Bald fielen wir erschöpft in unsere Betten (oder sollte ich von Kojen sprechen?). Das Schiff lag sehr ruhig, und man könnte ohne weiteres denken, man sei in einem Hotel. Allerdings sollte sich im Verlauf der Reise herausstellen, dass selbst ein so großes Schiff nicht immer so ruhig lag...
Der nächste Tag brachte gleich einen unserer Höhepunkte. Die Einfahrt in den Geiranger Fjord. Zum Glück war das Wetter moderat, teils wolkig, manchmal sonnige Abschnitte, erst gegen Abend ein paar kurze Regenschauer. Angeblich ist der Geiranger Fjord einer der schönsten und längsten Norwegens. Herrlich. Steile Klippen auf beiden Seiten, nicht selten senkrecht. Viele Wasserfälle rechts und links, die teilweise bis 400 Meter hoch waren.
Kurz vor Ende des Fjords (vor der kleinen Ortschaft Geiranger) konnte man an der linken Seite (Nordufer) des Fjords einen der spektakulärsten Wasserfälle sehen, die "Sieben Schwestern". Siehe beide Bilder oben, aus verschiedenen Winkeln. Genau gegenüber ist ein weiterer Wasserfall, der "Freier". Die Sage erzählt, dass der Freier um die Hand jeder der sieben Schwestern angehalten hätte, jedoch abgewiesen worden war. Aus Kummer verfiel er der Trunksucht. Dieser Wasserfall "Freier" sieht nämlich wie eine Flasche aus (oben schmal, und unten breiter). Da hier die Schneeschmelze noch im Gange war, konnten wir wirklich alle sieben Schwestern sehen (zählt nach!). Übrigens stürzt das Wasser hier ziemlich genau 300 Meter in die Tiefe.
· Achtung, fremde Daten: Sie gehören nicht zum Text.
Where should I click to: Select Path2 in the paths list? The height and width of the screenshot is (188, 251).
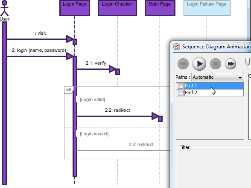pos(214,93)
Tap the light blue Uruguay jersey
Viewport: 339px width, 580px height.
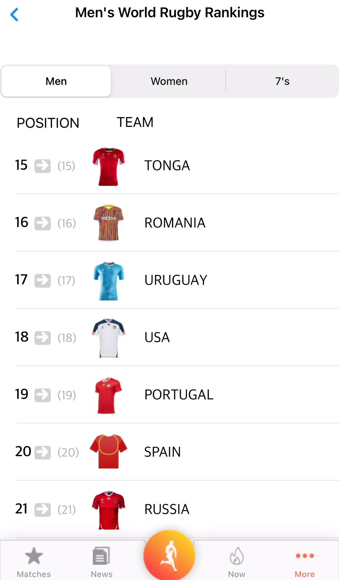click(109, 281)
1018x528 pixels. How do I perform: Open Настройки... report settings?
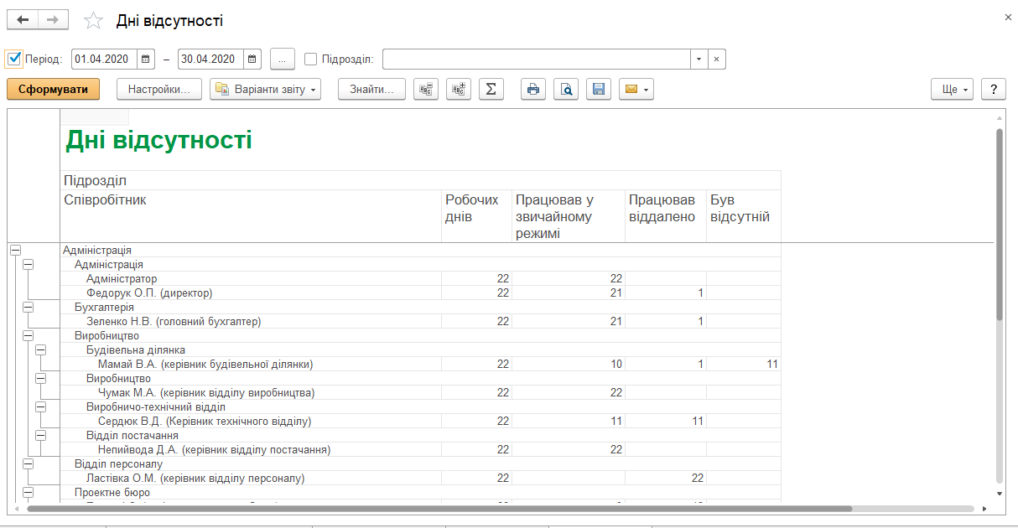[x=159, y=90]
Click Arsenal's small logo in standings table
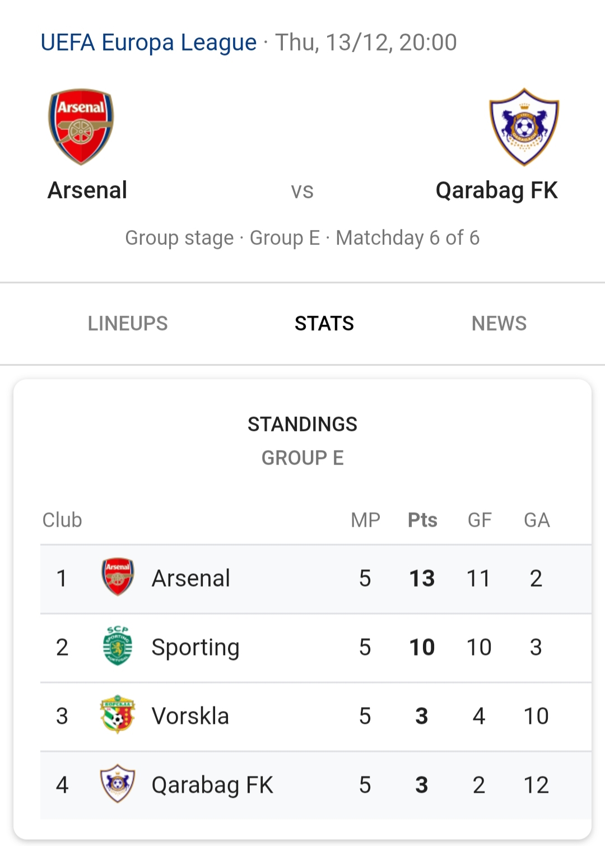This screenshot has height=846, width=605. point(118,577)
Im Hochsommer sieht man oft nur drei oder vier der "Schwestern" - dann heißt es, die anderen seien "shoppen" ☺. Im Ort Geiranger lag übrigens die "Queen Victoria" vor Anker. Wenn uns unsere "MS Nordkapp" schon richtig groß erschien, neben der "Victoria" sah sie wie ein Beiboot aus. Und die "Victoria" ist nicht mal halb so groß wie etwa die "Oasis Of The Seas". Auf folgendem Bild ist der Unterschied "Nordkapp" vs. "Queen Victoria" sehr gut zu erkennen:
Rechts die "Queen Victoria", und in der Mitte läuft gerade die "MS Nordkapp" aus.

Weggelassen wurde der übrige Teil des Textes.